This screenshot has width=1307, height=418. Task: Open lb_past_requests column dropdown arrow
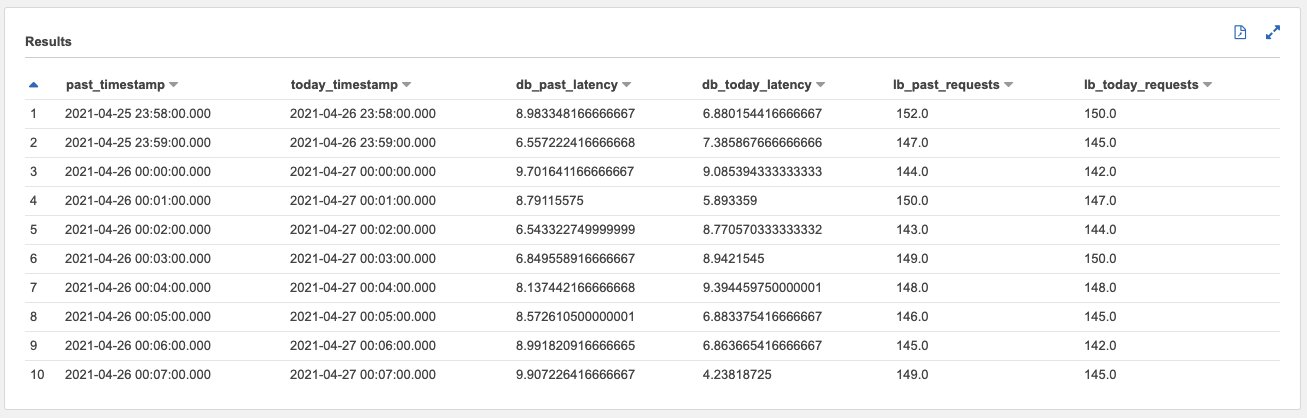coord(1008,85)
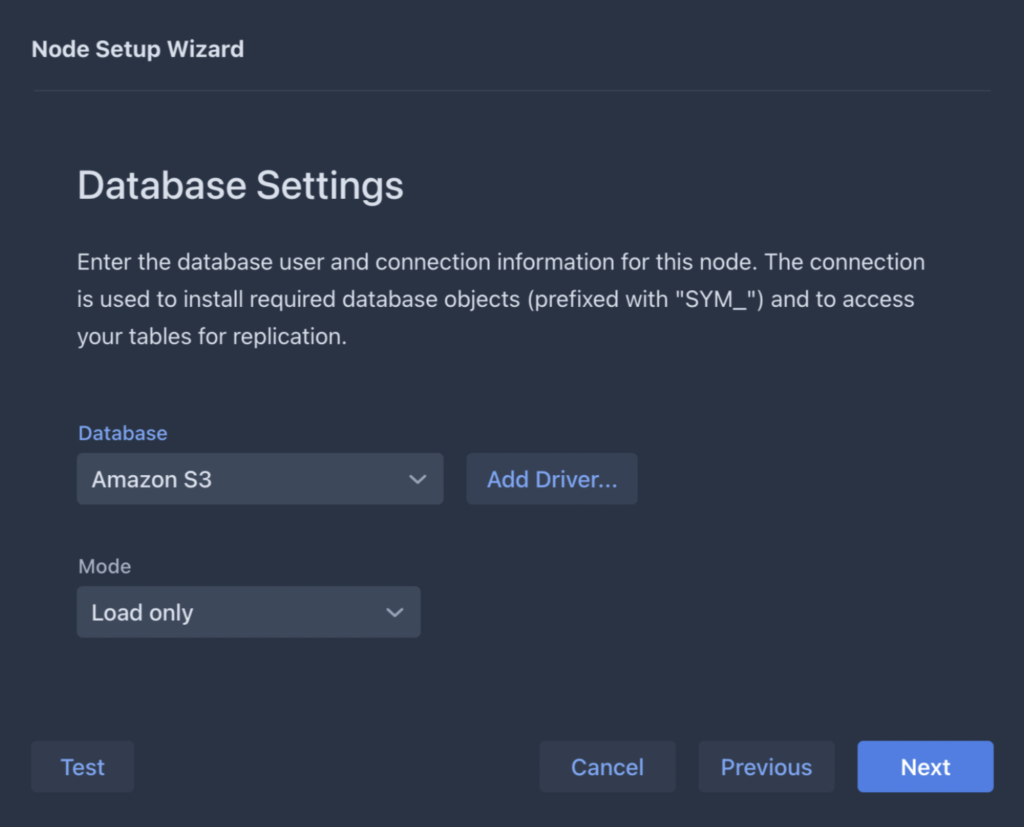Open the Mode dropdown showing Load only
1024x827 pixels.
click(x=248, y=612)
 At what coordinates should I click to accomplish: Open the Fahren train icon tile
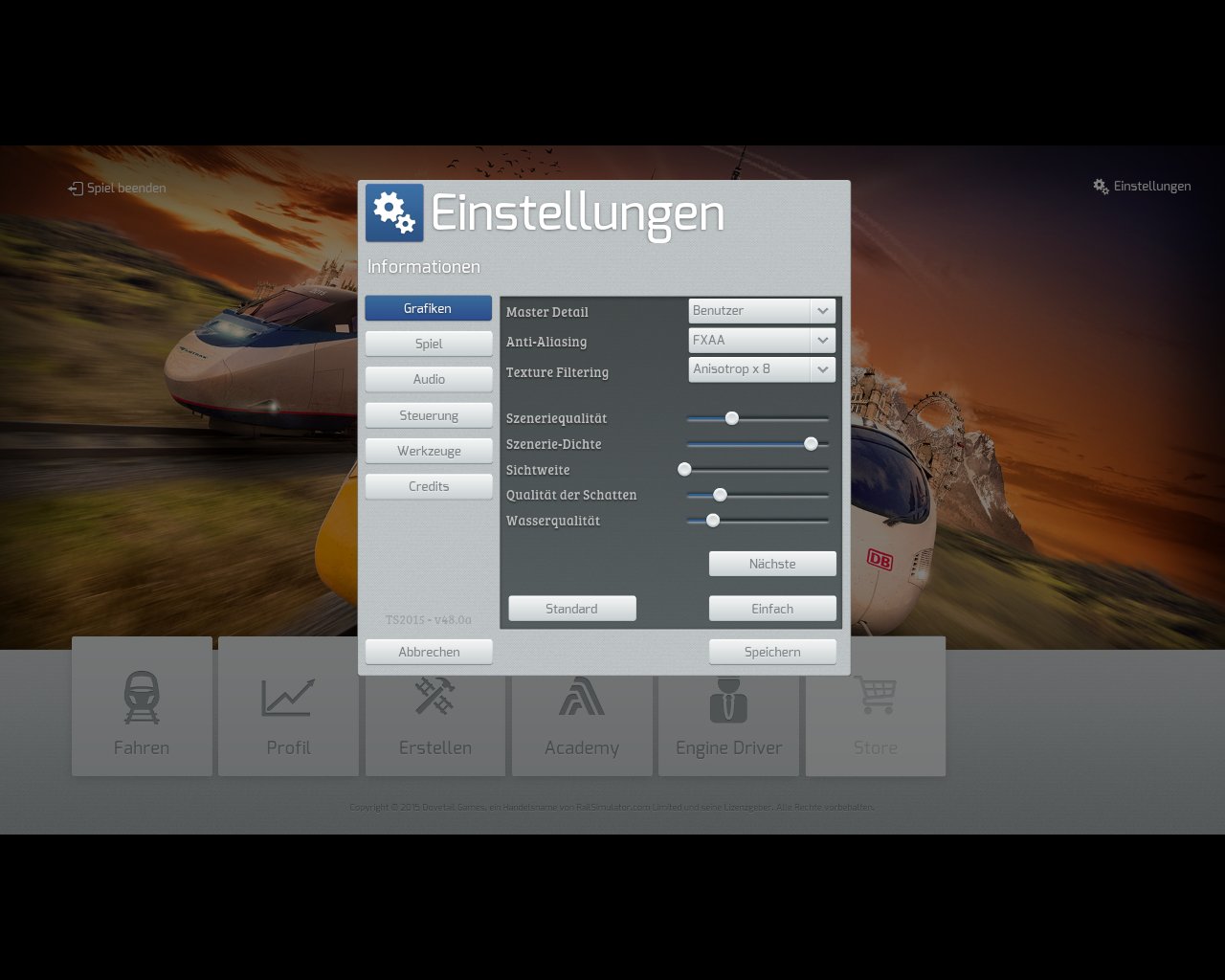(142, 706)
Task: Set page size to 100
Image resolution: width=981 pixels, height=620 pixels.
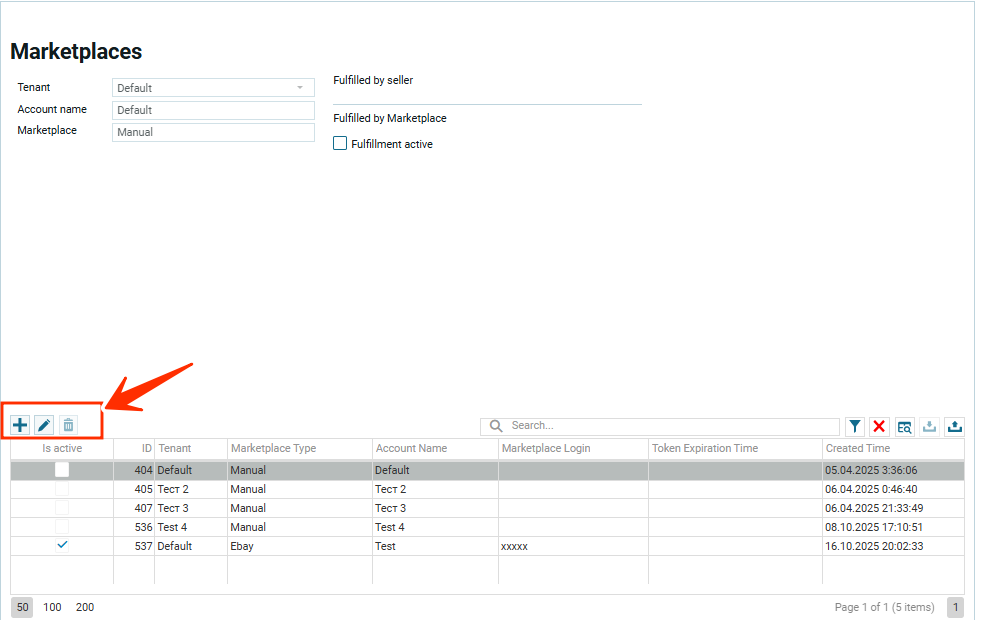Action: point(52,607)
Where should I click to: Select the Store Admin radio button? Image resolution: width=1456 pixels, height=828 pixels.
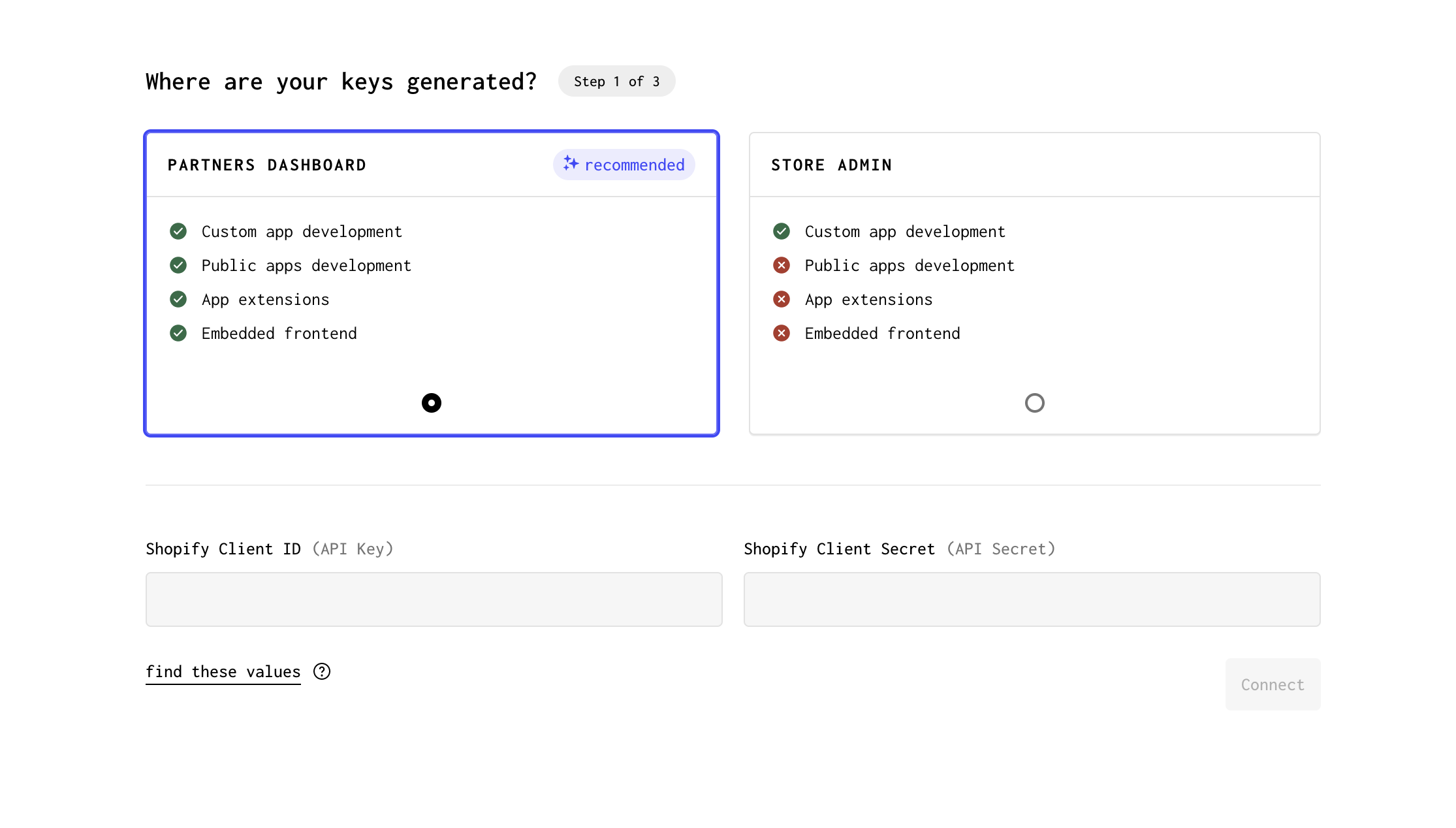(x=1034, y=402)
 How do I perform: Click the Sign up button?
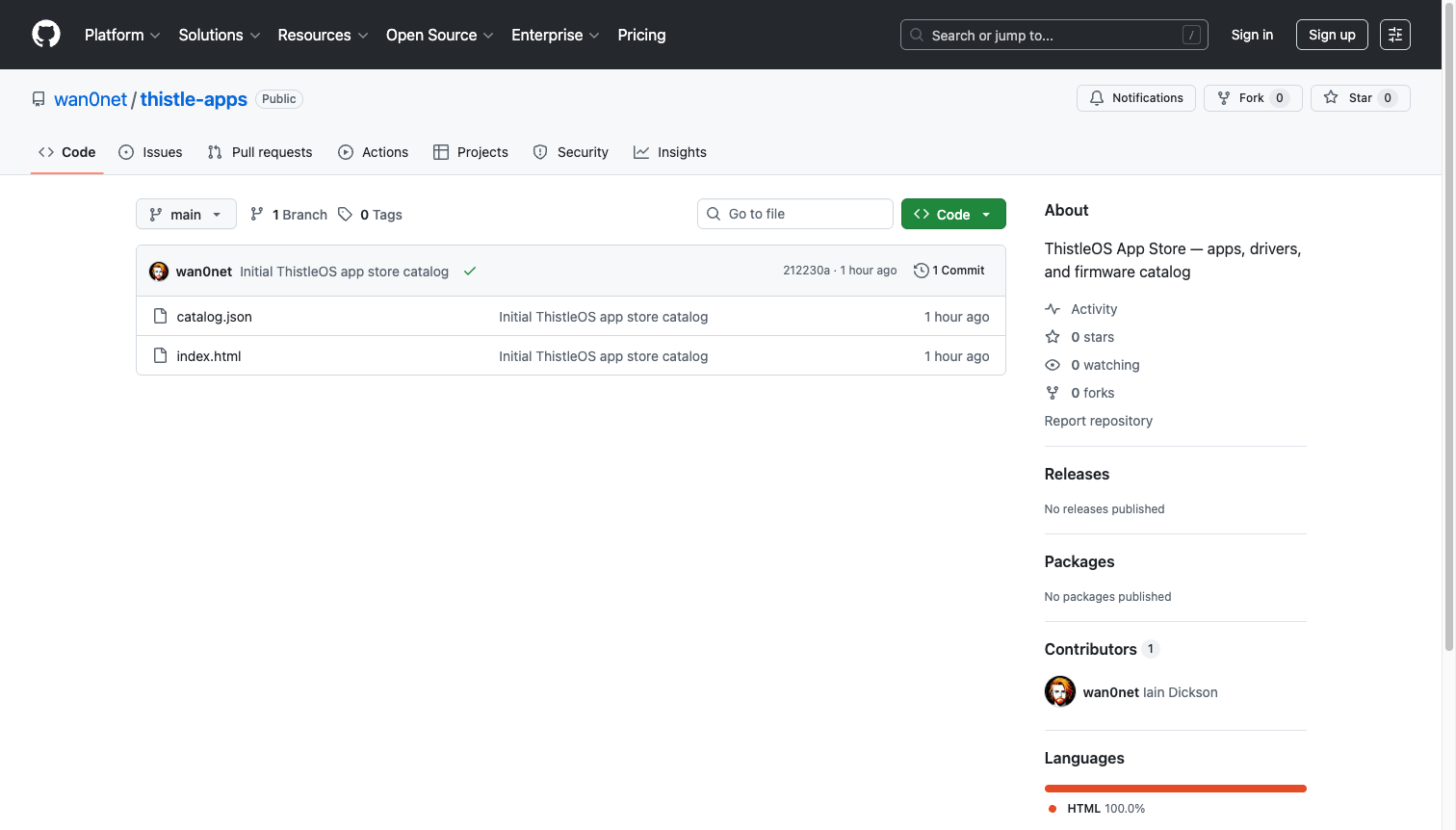click(x=1331, y=35)
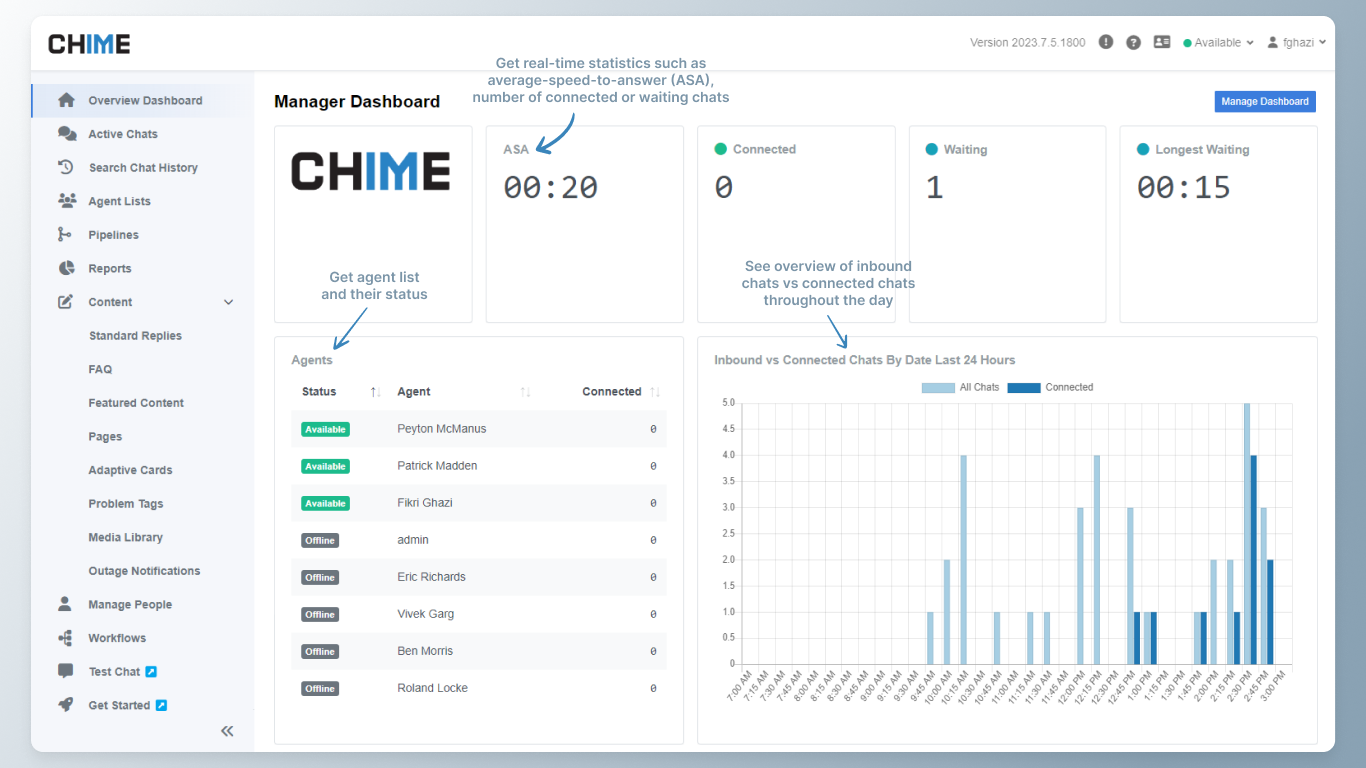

***

# [The problem]
The copy you give must run from the line containing "Image resolution: width=981" through the last line of the records, exactly, with the pictures left out.

# [Output]
Image resolution: width=981 pixels, height=620 pixels.
Action: point(52,607)
Where should I click to: Select the Store Admin radio button? Image resolution: width=1456 pixels, height=828 pixels.
(x=1034, y=402)
 How do I perform: Click the Sign up button?
click(x=1331, y=35)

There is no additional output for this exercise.